Entries on locating words and elements:
================

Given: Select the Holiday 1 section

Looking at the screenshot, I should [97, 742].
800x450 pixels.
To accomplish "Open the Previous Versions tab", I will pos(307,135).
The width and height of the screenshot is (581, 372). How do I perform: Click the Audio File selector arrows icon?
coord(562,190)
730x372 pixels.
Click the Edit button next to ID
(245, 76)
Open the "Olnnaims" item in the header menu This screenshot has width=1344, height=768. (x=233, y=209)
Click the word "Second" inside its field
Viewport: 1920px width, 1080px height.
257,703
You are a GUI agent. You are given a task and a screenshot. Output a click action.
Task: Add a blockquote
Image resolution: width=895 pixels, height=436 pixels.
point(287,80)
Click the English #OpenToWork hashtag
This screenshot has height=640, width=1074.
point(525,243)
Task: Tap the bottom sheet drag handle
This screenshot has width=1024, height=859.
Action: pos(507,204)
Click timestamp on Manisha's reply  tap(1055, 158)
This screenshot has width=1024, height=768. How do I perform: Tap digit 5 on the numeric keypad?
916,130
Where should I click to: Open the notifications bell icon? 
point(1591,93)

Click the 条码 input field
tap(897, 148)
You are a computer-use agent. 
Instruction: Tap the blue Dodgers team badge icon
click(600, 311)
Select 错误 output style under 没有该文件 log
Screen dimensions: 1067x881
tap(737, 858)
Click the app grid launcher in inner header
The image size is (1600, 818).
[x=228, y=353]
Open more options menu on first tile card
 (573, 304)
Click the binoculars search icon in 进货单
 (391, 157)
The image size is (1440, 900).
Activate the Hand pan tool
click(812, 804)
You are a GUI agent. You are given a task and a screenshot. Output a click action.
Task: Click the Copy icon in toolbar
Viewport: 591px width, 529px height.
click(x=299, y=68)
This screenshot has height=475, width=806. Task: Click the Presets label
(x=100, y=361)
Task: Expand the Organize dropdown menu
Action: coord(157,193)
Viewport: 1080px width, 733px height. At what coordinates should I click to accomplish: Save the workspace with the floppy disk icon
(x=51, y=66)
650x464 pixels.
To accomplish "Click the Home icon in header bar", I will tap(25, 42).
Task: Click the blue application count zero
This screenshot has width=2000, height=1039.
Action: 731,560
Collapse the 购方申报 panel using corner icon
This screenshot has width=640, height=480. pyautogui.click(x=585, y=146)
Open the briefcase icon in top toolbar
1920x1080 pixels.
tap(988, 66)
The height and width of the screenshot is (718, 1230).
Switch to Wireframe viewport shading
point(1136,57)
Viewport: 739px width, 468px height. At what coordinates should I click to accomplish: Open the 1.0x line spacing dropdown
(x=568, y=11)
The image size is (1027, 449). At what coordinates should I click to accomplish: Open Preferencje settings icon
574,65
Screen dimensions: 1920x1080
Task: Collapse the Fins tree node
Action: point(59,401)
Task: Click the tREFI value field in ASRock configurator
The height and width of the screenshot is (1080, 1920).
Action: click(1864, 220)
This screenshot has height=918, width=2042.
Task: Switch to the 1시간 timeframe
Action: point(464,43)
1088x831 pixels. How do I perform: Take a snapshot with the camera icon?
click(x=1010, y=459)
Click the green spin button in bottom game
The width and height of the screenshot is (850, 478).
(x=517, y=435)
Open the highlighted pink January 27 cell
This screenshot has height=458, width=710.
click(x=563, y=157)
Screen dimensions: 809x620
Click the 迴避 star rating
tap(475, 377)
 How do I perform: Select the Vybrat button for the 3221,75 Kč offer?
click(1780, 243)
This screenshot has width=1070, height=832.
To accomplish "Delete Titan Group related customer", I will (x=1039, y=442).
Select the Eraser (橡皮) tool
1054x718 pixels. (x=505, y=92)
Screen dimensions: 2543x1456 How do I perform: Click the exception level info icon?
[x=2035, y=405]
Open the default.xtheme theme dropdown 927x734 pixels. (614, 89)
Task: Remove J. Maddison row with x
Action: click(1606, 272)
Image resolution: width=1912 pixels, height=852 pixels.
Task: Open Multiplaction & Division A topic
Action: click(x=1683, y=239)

================

What is needed: Turn all of the material above into a numbered list, one item per line, and leave out the blank lines.

Completed exercise:
1. Given: Select the Holiday 1 section
2. Looking at the screenshot, I should [97, 742].
3. 800x450 pixels.
4. To accomplish "Open the Previous Versions tab", I will pos(307,135).
5. The width and height of the screenshot is (581, 372). How do I perform: Click the Audio File selector arrows icon?
6. coord(562,190)
7. 730x372 pixels.
8. Click the Edit button next to ID
9. (245, 76)
10. Open the "Olnnaims" item in the header menu This screenshot has width=1344, height=768. (x=233, y=209)
11. Click the word "Second" inside its field
12. Viewport: 1920px width, 1080px height.
13. 257,703
14. You are a GUI agent. You are given a task and a screenshot. Output a click action.
15. Task: Add a blockquote
16. Image resolution: width=895 pixels, height=436 pixels.
17. point(287,80)
18. Click the English #OpenToWork hashtag
19. This screenshot has height=640, width=1074.
20. point(525,243)
21. Task: Tap the bottom sheet drag handle
22. This screenshot has width=1024, height=859.
23. Action: pos(507,204)
24. Click timestamp on Manisha's reply  tap(1055, 158)
25. This screenshot has width=1024, height=768. How do I perform: Tap digit 5 on the numeric keypad?
26. 916,130
27. Where should I click to: Open the notifications bell icon? 
28. point(1591,93)
29. Click the 条码 input field
30. tap(897, 148)
31. You are a computer-use agent. 
32. Instruction: Tap the blue Dodgers team badge icon
33. click(600, 311)
34. Select 错误 output style under 没有该文件 log
35. Screen dimensions: 1067x881
36. tap(737, 858)
37. Click the app grid launcher in inner header
38. The image size is (1600, 818).
39. [x=228, y=353]
40. Open more options menu on first tile card
41.  (573, 304)
42. Click the binoculars search icon in 进货单
43.  (391, 157)
44. The image size is (1440, 900).
45. Activate the Hand pan tool
46. click(812, 804)
47. You are a GUI agent. You are given a task and a screenshot. Output a click action.
48. Task: Click the Copy icon in toolbar
49. Viewport: 591px width, 529px height.
50. click(x=299, y=68)
51. This screenshot has height=475, width=806. Task: Click the Presets label
52. (x=100, y=361)
53. Task: Expand the Organize dropdown menu
54. Action: coord(157,193)
55. Viewport: 1080px width, 733px height. At what coordinates should I click to accomplish: Save the workspace with the floppy disk icon
56. (x=51, y=66)
57. 650x464 pixels.
58. To accomplish "Click the Home icon in header bar", I will tap(25, 42).
59. Task: Click the blue application count zero
60. This screenshot has width=2000, height=1039.
61. Action: 731,560
62. Collapse the 购方申报 panel using corner icon
63. This screenshot has width=640, height=480. pyautogui.click(x=585, y=146)
64. Open the briefcase icon in top toolbar
65. 1920x1080 pixels.
66. tap(988, 66)
67. The height and width of the screenshot is (718, 1230).
68. Switch to Wireframe viewport shading
69. point(1136,57)
70. Viewport: 739px width, 468px height. At what coordinates should I click to accomplish: Open the 1.0x line spacing dropdown
71. (x=568, y=11)
72. The image size is (1027, 449). At what coordinates should I click to accomplish: Open Preferencje settings icon
73. 574,65
74. Screen dimensions: 1920x1080
75. Task: Collapse the Fins tree node
76. Action: point(59,401)
77. Task: Click the tREFI value field in ASRock configurator
78. The height and width of the screenshot is (1080, 1920).
79. Action: click(1864, 220)
80. This screenshot has height=918, width=2042.
81. Task: Switch to the 1시간 timeframe
82. Action: point(464,43)
83. 1088x831 pixels. How do I perform: Take a snapshot with the camera icon?
84. click(x=1010, y=459)
85. Click the green spin button in bottom game
86. The width and height of the screenshot is (850, 478).
87. (x=517, y=435)
88. Open the highlighted pink January 27 cell
89. This screenshot has height=458, width=710.
90. click(x=563, y=157)
91. Screen dimensions: 809x620
92. Click the 迴避 star rating
93. tap(475, 377)
94.  How do I perform: Select the Vybrat button for the 3221,75 Kč offer?
95. click(1780, 243)
96. This screenshot has width=1070, height=832.
97. To accomplish "Delete Titan Group related customer", I will (x=1039, y=442).
98. Select the Eraser (橡皮) tool
99. 1054x718 pixels. (x=505, y=92)
100. Screen dimensions: 2543x1456 How do I perform: Click the exception level info icon?
101. [x=2035, y=405]
102. Open the default.xtheme theme dropdown 927x734 pixels. (614, 89)
103. Task: Remove J. Maddison row with x
104. Action: click(1606, 272)
105. Image resolution: width=1912 pixels, height=852 pixels.
106. Task: Open Multiplaction & Division A topic
107. Action: click(x=1683, y=239)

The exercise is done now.